Copy the material below word for word, from its first line through the line containing "(x=313, y=56)", both included.

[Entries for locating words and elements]

_____

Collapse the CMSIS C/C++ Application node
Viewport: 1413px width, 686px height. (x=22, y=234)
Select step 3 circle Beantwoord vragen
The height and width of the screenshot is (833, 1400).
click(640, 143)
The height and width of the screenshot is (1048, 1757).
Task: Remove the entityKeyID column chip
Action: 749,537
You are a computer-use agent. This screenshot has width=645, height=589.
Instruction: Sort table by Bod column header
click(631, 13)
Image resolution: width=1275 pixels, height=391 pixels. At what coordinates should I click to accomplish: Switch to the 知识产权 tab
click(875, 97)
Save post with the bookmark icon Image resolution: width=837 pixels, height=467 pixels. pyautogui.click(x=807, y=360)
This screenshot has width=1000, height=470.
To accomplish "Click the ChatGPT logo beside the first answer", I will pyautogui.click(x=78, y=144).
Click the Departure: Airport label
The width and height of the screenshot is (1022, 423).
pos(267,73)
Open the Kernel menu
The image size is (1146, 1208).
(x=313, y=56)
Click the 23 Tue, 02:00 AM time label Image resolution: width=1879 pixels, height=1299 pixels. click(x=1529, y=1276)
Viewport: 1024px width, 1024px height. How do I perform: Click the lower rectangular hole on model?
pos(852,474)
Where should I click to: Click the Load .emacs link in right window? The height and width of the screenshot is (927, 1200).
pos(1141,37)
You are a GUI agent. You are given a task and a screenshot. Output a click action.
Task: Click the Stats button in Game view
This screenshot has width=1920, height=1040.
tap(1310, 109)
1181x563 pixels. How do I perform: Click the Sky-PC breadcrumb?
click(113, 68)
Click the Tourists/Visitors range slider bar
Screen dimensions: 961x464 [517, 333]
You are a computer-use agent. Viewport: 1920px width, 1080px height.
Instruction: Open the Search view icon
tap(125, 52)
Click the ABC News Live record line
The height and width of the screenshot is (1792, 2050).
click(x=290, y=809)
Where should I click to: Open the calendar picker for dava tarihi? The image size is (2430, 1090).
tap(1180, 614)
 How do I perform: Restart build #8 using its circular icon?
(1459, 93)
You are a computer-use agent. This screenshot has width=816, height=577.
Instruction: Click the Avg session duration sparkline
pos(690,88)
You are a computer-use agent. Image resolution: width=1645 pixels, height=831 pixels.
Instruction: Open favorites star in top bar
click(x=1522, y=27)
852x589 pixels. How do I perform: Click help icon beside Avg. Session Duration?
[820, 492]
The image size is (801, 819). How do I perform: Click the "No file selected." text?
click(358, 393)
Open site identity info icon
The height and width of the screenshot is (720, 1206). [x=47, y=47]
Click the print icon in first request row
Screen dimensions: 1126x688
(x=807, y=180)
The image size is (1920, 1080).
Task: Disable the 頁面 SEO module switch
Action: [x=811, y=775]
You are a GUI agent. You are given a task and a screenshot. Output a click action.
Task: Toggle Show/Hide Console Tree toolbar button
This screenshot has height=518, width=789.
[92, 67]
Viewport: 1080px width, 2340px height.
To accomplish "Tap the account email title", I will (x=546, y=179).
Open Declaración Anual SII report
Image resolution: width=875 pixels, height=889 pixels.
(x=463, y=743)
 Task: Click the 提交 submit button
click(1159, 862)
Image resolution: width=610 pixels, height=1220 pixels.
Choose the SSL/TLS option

_____

■ RESULT
Collapse the CMSIS C/C++ Application node
Viewport: 1413px width, 686px height. (x=22, y=234)
Select step 3 circle Beantwoord vragen
The height and width of the screenshot is (833, 1400).
click(640, 143)
The height and width of the screenshot is (1048, 1757).
Task: Remove the entityKeyID column chip
Action: 749,537
You are a computer-use agent. This screenshot has width=645, height=589.
Instruction: Sort table by Bod column header
click(631, 13)
Image resolution: width=1275 pixels, height=391 pixels. At what coordinates should I click to accomplish: Switch to the 知识产权 tab
click(875, 97)
Save post with the bookmark icon Image resolution: width=837 pixels, height=467 pixels. pyautogui.click(x=807, y=360)
This screenshot has width=1000, height=470.
To accomplish "Click the ChatGPT logo beside the first answer", I will pyautogui.click(x=78, y=144).
Click the Departure: Airport label
The width and height of the screenshot is (1022, 423).
pos(267,73)
Open the Kernel menu
The image size is (1146, 1208).
(x=313, y=56)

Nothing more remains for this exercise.